YOUR GOAL: Return exactly, and only, the lines from the line containing "939x381 pixels." through the final line of the records below, both included.

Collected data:

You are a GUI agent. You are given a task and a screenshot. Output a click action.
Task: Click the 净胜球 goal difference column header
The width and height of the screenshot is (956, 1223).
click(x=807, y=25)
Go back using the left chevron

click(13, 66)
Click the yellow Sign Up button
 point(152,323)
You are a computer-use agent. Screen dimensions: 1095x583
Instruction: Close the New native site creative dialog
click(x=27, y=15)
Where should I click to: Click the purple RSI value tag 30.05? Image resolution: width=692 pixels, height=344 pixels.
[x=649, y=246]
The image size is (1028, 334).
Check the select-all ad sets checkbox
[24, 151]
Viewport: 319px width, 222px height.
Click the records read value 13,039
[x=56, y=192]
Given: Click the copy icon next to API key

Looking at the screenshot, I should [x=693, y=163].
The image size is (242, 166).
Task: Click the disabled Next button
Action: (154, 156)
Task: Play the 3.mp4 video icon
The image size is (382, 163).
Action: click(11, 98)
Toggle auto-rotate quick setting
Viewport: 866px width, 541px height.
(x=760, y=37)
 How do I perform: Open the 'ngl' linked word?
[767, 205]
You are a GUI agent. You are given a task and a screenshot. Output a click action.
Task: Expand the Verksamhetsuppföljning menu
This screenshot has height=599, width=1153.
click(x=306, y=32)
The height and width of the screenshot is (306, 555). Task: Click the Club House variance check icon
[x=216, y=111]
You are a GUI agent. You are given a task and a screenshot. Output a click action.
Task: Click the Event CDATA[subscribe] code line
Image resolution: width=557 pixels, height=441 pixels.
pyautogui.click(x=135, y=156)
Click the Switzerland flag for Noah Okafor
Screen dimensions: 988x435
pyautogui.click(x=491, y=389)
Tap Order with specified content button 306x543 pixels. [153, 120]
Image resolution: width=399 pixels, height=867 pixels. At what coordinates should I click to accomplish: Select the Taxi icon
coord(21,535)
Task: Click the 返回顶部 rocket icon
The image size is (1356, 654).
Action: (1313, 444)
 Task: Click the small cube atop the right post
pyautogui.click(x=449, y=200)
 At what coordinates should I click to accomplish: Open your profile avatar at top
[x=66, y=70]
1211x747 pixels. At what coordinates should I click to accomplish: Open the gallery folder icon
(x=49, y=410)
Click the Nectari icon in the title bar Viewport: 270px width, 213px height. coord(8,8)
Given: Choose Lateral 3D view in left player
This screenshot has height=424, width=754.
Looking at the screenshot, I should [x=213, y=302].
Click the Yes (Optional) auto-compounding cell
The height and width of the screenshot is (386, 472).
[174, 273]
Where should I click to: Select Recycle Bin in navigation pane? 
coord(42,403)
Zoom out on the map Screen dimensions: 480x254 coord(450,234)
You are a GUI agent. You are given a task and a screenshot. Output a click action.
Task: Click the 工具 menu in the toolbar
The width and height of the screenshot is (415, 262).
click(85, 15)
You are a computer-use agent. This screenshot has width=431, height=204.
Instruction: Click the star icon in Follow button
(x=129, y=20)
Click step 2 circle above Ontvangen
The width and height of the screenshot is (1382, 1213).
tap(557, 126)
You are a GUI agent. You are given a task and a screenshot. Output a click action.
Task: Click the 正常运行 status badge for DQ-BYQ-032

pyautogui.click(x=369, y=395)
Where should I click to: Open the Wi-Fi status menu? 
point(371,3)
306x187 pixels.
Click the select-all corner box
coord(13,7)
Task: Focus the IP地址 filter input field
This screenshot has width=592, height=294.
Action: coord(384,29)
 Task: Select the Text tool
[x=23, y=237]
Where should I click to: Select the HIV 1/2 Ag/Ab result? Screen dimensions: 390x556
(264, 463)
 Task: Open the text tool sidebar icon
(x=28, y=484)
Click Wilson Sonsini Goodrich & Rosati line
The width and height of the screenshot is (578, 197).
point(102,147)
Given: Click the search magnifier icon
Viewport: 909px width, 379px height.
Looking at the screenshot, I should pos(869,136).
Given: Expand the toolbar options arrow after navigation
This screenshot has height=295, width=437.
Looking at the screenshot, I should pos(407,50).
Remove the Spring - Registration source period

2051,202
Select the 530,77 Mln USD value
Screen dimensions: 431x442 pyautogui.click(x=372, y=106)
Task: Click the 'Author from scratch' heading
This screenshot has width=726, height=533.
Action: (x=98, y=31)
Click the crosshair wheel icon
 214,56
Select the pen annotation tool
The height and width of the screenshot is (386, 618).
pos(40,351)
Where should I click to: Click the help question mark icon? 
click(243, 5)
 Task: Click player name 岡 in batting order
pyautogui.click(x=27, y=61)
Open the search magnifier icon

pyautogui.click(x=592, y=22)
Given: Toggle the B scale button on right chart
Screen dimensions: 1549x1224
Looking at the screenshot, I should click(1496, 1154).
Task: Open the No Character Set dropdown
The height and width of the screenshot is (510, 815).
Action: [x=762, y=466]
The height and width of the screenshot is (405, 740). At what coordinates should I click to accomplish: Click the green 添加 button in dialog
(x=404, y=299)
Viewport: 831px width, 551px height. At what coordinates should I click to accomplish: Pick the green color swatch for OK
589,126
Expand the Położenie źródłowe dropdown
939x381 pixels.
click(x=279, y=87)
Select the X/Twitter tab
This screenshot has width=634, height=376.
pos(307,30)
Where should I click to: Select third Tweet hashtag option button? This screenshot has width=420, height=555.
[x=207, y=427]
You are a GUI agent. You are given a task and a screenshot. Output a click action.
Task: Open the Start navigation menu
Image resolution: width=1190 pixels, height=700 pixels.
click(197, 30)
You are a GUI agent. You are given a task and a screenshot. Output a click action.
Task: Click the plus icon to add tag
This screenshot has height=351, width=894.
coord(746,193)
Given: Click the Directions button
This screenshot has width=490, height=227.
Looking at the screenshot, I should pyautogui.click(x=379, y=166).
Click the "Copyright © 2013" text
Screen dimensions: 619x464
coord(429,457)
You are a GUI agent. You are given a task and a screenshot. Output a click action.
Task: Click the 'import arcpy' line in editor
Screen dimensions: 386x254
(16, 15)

RESPONSE TO THIS TASK:
939x381 pixels.
click(x=279, y=87)
Select the X/Twitter tab
This screenshot has width=634, height=376.
pos(307,30)
Where should I click to: Select third Tweet hashtag option button? This screenshot has width=420, height=555.
[x=207, y=427]
You are a GUI agent. You are given a task and a screenshot. Output a click action.
Task: Open the Start navigation menu
Image resolution: width=1190 pixels, height=700 pixels.
click(197, 30)
You are a GUI agent. You are given a task and a screenshot. Output a click action.
Task: Click the plus icon to add tag
This screenshot has height=351, width=894.
coord(746,193)
Given: Click the Directions button
This screenshot has width=490, height=227.
Looking at the screenshot, I should pyautogui.click(x=379, y=166).
Click the "Copyright © 2013" text
Screen dimensions: 619x464
coord(429,457)
You are a GUI agent. You are given a task and a screenshot. Output a click action.
Task: Click the 'import arcpy' line in editor
Screen dimensions: 386x254
(16, 15)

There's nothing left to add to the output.